2012-2015 Von Atoms for Peace nur semibegeistert sein, natürlich dennoch zum Amokkauf (harrharr) verleitet werden. Immer wieder versuchen, sich mit dem King of Limbs anzufreunden, immer wieder lieber mit den alten und liebgewonnenen Alben nach Hause gehen. „Tomorrow’s Modern Boxes“ kaufen, sich fragen, ob Yorke beim nächsten Mal Samen in ganz Europa pflanzt, deren Pflanzen Früchte tragen, die den Downloadcode beinhalten. Die Musik weniger spannend finden als den Gedanken an den Vertriebsweg. Sich dennoch weiterhin darüber freuen, eine Band zu haben, die einen schon seit Ewigkeiten begleitet. Da darf man auch mal motzen. Wird schon wieder besser werden und falls nicht, gibt es immer noch die Monolithen der Vergangenheit, die eigentlich auch schon für ein Leben reichen.

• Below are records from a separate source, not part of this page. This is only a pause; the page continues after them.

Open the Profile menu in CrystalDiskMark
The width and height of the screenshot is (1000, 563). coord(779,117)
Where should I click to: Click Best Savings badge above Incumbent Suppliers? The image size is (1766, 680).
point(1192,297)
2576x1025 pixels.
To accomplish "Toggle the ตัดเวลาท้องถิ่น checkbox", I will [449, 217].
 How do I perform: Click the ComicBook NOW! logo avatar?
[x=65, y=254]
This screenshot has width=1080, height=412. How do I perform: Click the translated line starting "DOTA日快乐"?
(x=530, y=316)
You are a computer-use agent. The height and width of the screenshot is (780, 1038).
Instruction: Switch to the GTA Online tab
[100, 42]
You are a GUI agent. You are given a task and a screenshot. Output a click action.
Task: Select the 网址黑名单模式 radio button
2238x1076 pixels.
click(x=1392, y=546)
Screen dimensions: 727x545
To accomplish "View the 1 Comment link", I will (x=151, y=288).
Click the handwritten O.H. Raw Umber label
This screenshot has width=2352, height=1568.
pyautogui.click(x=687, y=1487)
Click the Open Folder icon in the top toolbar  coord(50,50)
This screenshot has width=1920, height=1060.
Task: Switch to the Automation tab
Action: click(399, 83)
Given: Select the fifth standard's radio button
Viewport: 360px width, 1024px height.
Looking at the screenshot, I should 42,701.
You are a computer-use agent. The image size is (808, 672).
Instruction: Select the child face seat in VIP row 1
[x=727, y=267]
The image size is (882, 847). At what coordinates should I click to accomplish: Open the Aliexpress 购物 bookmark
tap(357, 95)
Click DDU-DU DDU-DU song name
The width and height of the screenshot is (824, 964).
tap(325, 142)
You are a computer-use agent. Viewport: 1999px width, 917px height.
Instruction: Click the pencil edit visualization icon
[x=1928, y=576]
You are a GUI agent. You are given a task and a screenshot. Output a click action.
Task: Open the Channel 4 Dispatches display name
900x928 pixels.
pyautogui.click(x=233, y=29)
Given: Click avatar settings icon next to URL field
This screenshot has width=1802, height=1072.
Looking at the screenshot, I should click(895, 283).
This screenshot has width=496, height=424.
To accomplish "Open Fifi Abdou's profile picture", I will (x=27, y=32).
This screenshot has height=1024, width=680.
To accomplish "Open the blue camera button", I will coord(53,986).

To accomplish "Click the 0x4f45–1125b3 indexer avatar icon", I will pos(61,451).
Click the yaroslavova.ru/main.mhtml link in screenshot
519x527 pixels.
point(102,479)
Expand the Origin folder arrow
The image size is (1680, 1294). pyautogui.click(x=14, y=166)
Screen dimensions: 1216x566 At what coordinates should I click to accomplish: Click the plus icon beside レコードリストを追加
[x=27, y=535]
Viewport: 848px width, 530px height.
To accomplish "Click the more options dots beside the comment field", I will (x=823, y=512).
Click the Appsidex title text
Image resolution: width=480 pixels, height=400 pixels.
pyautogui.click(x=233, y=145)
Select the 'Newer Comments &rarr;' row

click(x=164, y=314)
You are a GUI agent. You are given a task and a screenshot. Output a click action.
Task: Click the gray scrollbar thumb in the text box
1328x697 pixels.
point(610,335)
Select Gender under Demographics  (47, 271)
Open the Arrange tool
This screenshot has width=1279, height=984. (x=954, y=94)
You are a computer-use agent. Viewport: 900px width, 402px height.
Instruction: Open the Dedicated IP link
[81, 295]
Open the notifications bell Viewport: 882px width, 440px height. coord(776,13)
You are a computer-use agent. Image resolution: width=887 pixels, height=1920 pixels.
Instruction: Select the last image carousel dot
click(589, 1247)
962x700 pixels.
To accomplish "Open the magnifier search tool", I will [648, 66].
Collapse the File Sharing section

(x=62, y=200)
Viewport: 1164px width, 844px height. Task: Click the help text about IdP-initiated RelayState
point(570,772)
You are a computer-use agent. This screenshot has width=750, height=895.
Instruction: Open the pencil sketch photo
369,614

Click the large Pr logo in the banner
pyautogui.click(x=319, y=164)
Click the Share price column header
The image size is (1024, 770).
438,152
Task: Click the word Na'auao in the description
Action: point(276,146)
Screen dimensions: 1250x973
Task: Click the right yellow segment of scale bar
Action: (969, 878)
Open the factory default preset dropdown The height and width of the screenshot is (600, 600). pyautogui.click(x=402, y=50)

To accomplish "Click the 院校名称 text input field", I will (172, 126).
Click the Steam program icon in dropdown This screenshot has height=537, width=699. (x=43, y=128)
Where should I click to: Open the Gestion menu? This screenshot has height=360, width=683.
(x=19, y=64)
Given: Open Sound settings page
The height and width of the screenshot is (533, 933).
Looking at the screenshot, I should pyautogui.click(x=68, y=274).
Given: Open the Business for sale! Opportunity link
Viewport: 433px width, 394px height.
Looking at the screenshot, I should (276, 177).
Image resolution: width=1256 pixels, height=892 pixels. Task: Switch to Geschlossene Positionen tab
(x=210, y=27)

Die letzten Sechs in der Playlist: Honeyglaze - Real Deal || Laura Marling - Patterns In Repeat || Nieve Ella - Watch It Ache and Bleed || Dawn Richard & Spencer Zahn - Quiet In a World Full of Noise || Flip Top Head - Up Like a Weather Balloon || Haley Heyndericks - Seed of a Seed
Klar. Ich habe im übrigen ein Radiohead-Intensiv-Wochenende hinter mir. Nichts hat genervt (was mich en wenig wundert) und es gab einen Verlierer und zwei Gewinner:
Ich habe "In Rainbows" noch nie so toll empfunden, dafür hat "Hail To The Thief" sehr verloren. Und nach wie vor verstehe ich noch nicht ganz, warum "OK Computer" ein Jahrhundert-Album sein soll. An dem Stellenwert von "Kid A" und "Amnesiac" hat sich für mich nichts geändert. Zweiter Gewinner? "King Of Limbs". Allerdings bleibe ich dabei, dass nach "Amnesiac" nichts Bahnbrechendes mehr kam.